The cover by Richard Thompson of "Time Has Told Me", the Nick Drake song, that appears on RT, the new box set of mostly live stuff, is extremely odd, mostly because a little more than halfway through, it becomes a cover of a Hawaiian song of unknown identity, with a new, female singer who's squeaky of voice. In fact now that I listen to it again, with prepared ears, it also begins, and remains, in a recognizably Hawaiian guitar mode—it's just easy to overlook that because of the whole english singing thing.

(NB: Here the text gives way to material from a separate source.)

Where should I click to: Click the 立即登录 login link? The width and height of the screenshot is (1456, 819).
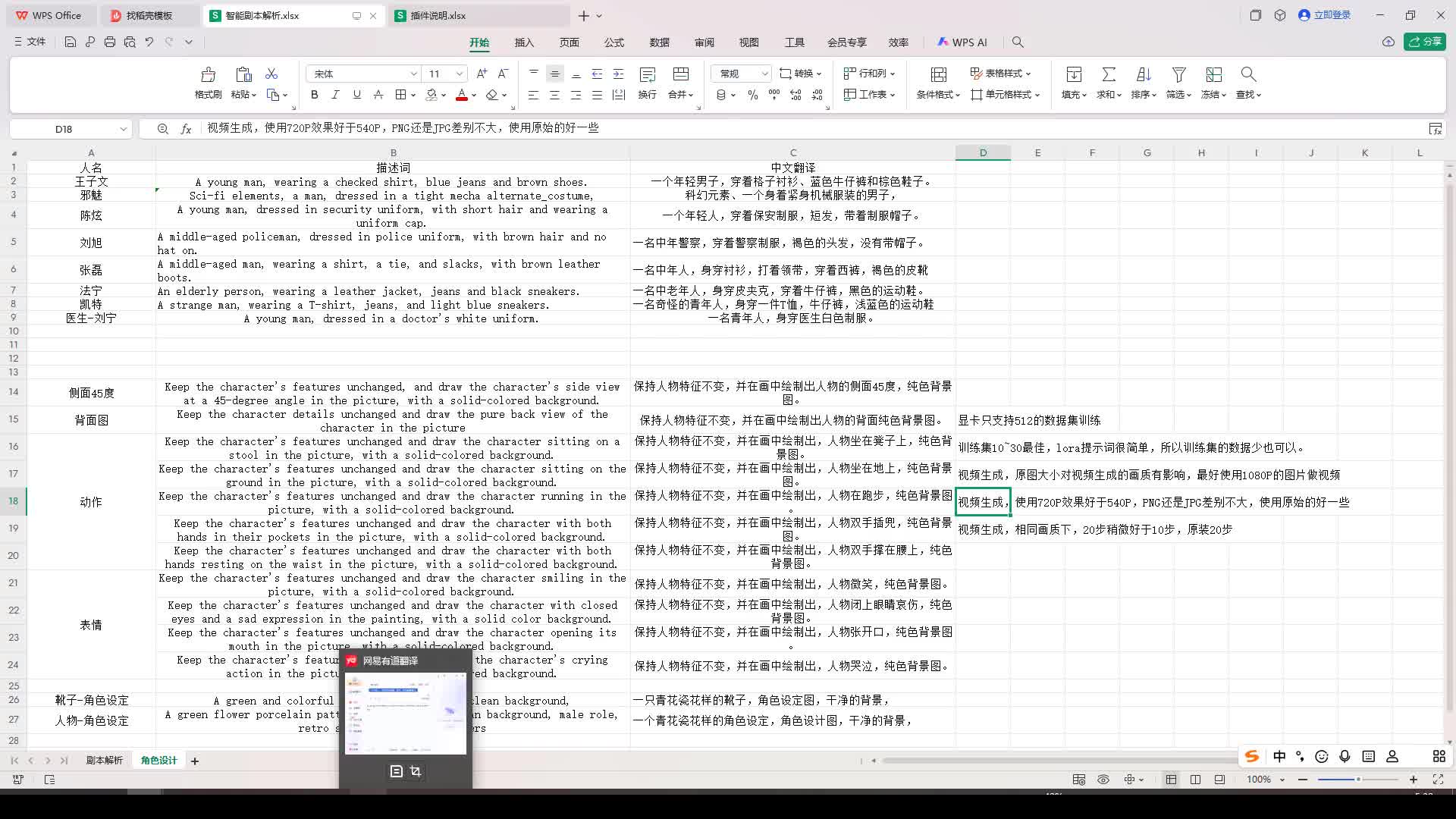(x=1332, y=15)

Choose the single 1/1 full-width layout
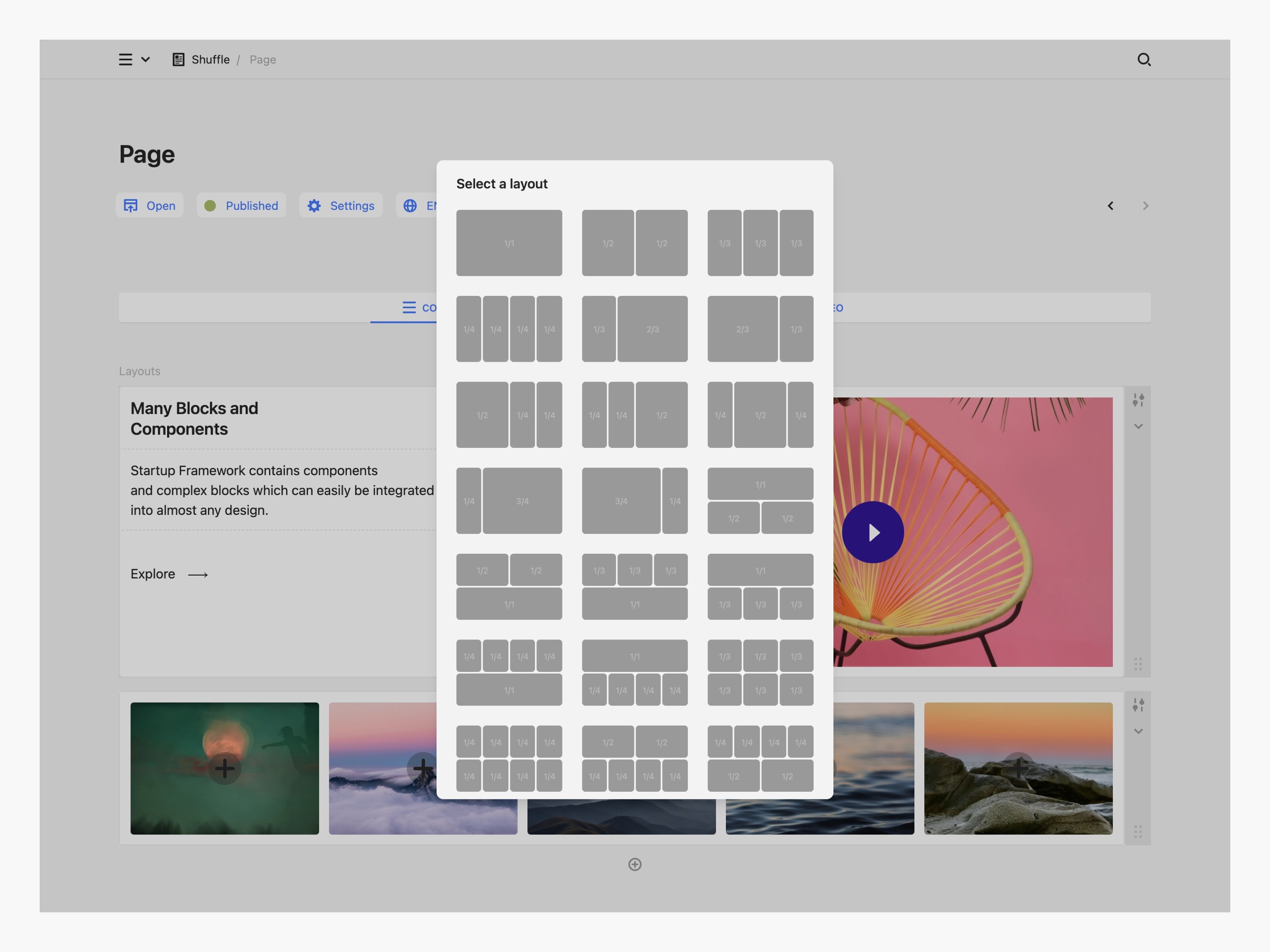509,243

On a related note, Michael Kimmelman's The Accidental Masterpiece: On the Art of Life and Vice Versa is not, at least not yet (65% of the way through!), a very interesting book. It's just not scholarly enough, dammit! And, slightly more seriously, there is no actual reflection on art in the book. There are plenty of anecdotes about the artist who happened to meet his lifelong model or the guy who carved a cane that "turned out to be a fine work of folk art" (like, what, inadvertently?)—this is in the midst of a few pages on how gosh, it seems as though a lot of great art is made in extremely straitened situations, isn't that interesting, in the course of which he adverts to the quilts from Gee's Bend that got written about a few years ago, saying that they're "some of the most miraculous works of modern art America has ever produced", which seems a little disingenuous, as if "modern art" were a strictly temporal designation—but very little discussion about what bearing any of these happenings might have on what we think of art, what role art has or ought have in anyone's life, what art is, whether "art" is a useful designation at all, etc, and what he actually does say tends to be a little anodyne. There's a brief slightly interesting discussion involving Duchamp, but it's not exactly insightful, nor does it inform the rest of the book (thus far, of course, but I don't really expect this to change).
Plus, it seems to be written in a very popularizing style, which grates. However, to its credit, it can be read without really needing to think about what one's reading, which is more than one can say for Ideas Pertaining to a Pure Phenomenology and to a Phenomenological Philosophy.